You  will find that in addition to the advantages of homeschooling a child with special needs, there are some drawbacks. Here are some to consider:

  • Not enough structure: The biggest advantage of homeschooling can also be one of the biggest drawbacks: flexibility. Many kids thrive on routines, and that can be especially true for children with special needs. It’s hard to recreate the rhythms of a traditional school routine when you teach at home. Some kids find it hard to distinguish between learning time and play time. To provide some structure to your days, write a loose schedule and keep it hung up where your child can see it. It’s also a good idea to dedicate one room in your home to school only. Once your child is in that room, no matter the time of day, she knows that it’s time to learn.
  • No nurse: Being home schooled means your child won’t have a nurse to go to if they get hurt or aren’t feeling well. Because of this, many parents, who home school, elect to learn basic first aid skills. They become CPR certified before starting to teach their kids at home.
  • Less socialization: Children who are home schooled often don’t socialize with kids their age as much as they would in a traditional schooling environment. To combat this, parents often network with the homeschooling community in their city to meet other homeschoolers and their kids.
  • Finding outside professionals: Public school districts usually employ various counselors and therapists to see children who have diagnosed learning difficulties. Depending on where you live, your child may loose access to these professionals if you withdraw from the school system. Parents need to research what their rights ar,e and other ways to get assistance for their child.
  • Access to art and sports facilities: Public schools usually have accessible facilities including gymnasiums, art rooms, music rooms, science labs, auditoriums, media centers, and sports fields. Those are hard to replicate at home. However, you can sign your child up for after-school activities. He can join a youth sports league, or participate in Special Olympics program. You can keep a well-stocked craft cupboard at home.

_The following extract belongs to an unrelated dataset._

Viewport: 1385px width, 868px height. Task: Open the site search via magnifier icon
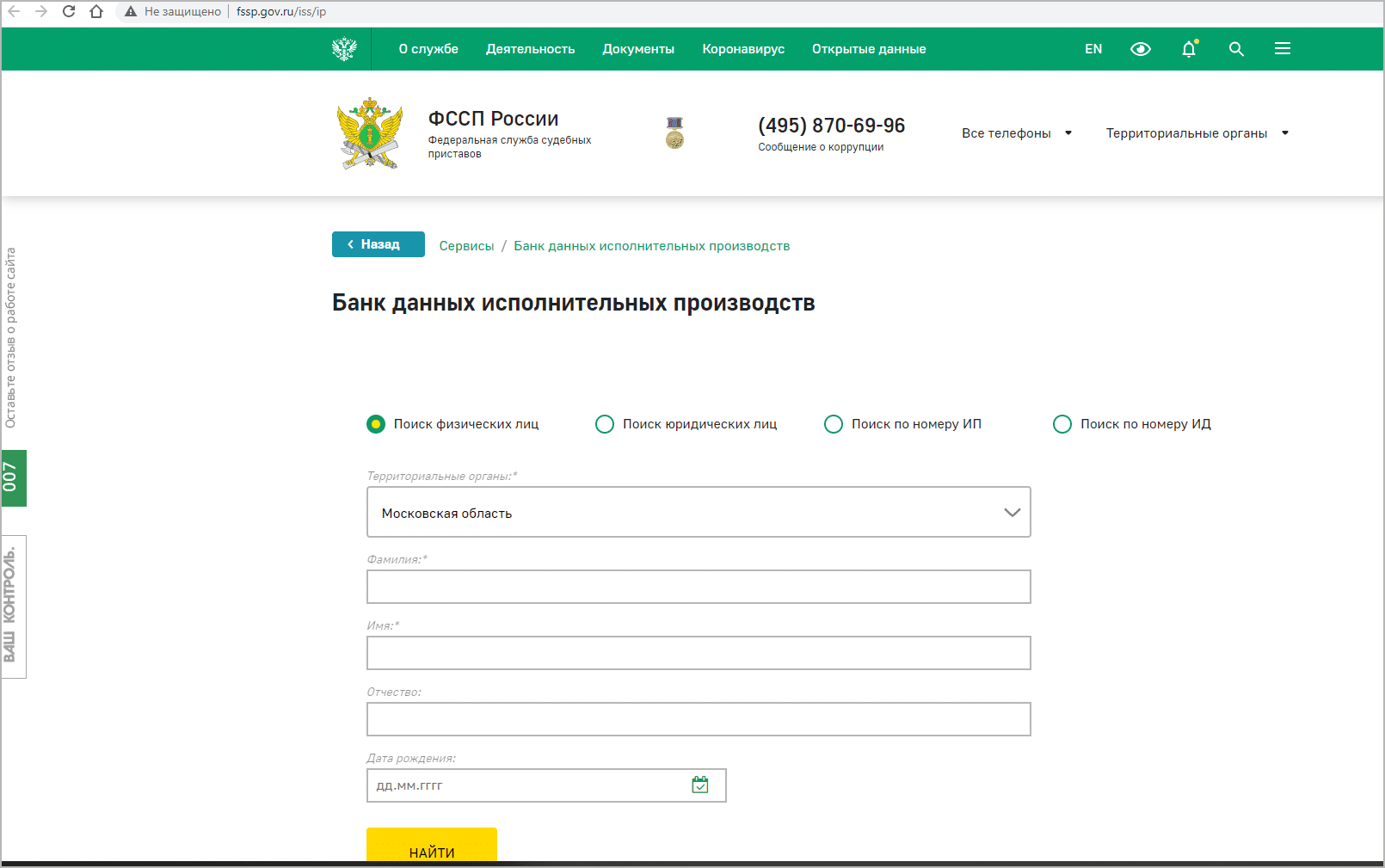point(1236,49)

Is Homeschooling Right for Your Child?

homeschooling your special needs child

As with anything, homeschooling has both benefits and drawbacks. When you have all the information about the pros and cons, you will be able to make the best decision for your family.

Before homeschooling, the hours my daughter spent in school were largely a mystery. Besides the odd note from the teacher, I had almost no insight into how she spent her days. I worried about everything. How much attention was she getting?  Was she was eating her lunch? Was anyone bullying her?

Homeschooling isn’t easy and it may not be right for everyone. But I don’t wonder about my daughter’s days anymore. Now I know. And it’s pretty awesome.